Lollipop's Network Extensions (NE) are an important development that improves the functionality of dApps and protocols in the Solana ecosystem. By providing a new development approach for dApps and protocols in the Solana ecosystem, Lollipop ensures seamless integration into the Solana mainnet while maintaining a monolithic architecture and avoiding chain fragmentation. Unlike traditional Layer 2 solutions that often create siled environments and lead to liquidity fragmentation, Lollipop ensures that liquidity and user base remain unified across both layers through a direct connection to Solana.

Lollipop's Network Extensions (NE) provide developers with a common framework that enables them to create customized runtime environments to meet the specific needs of different use cases. In particular, Network Extension (NE) can provide more efficient operations for Permanent Decentralized Exchanges (Perp DEX) by deploying a speed-optimized SVM instance. They can also reduce user interface and user experience friction for decentralized applications (dApps) in the Solana ecosystem by introducing intents and account abstractions. This capability could be a catalyst for the growth of Web3 games on Solana.

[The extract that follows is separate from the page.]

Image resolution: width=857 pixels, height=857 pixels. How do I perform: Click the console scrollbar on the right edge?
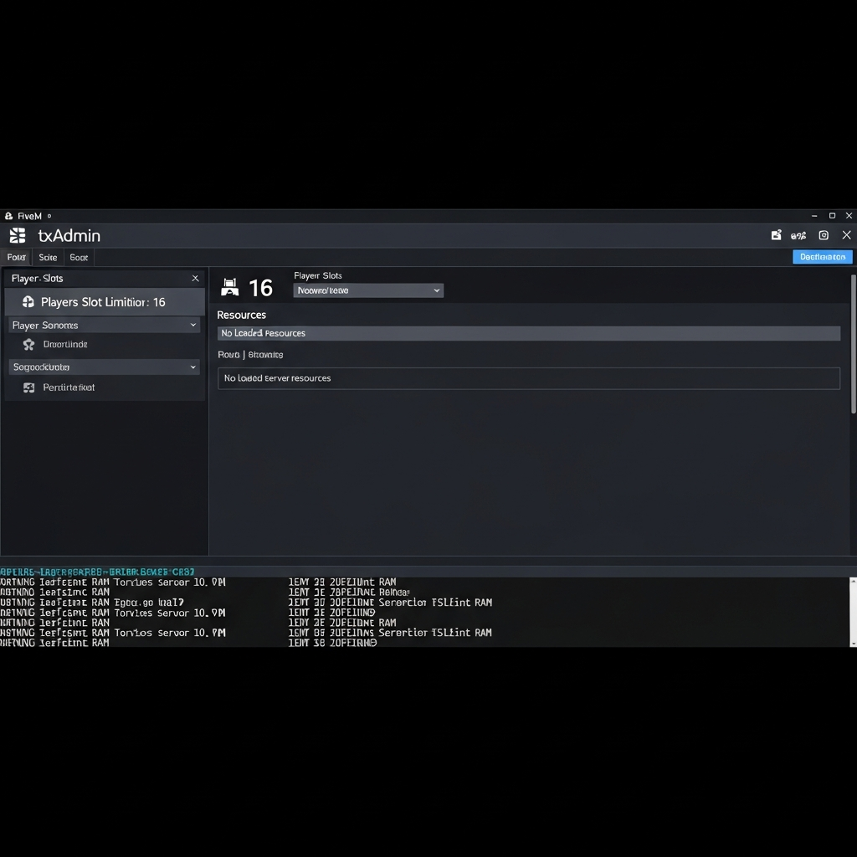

The configuration independence of NE instances and Solana further paves the way for enterprise-level products, institutional solutions, PayFi applications, and even niche application scenarios like insurance products.

Ultimately, Lollipop's design provides a forward-thinking solution for dApp scalability on Solana, laying the foundation for a new era of high-performance blockchain environments. As the Solana ecosystem continues to grow, Lollipop's unique architecture makes it a key driver of future innovation, giving developers the tools they need to build secure, efficient and sustainable applications.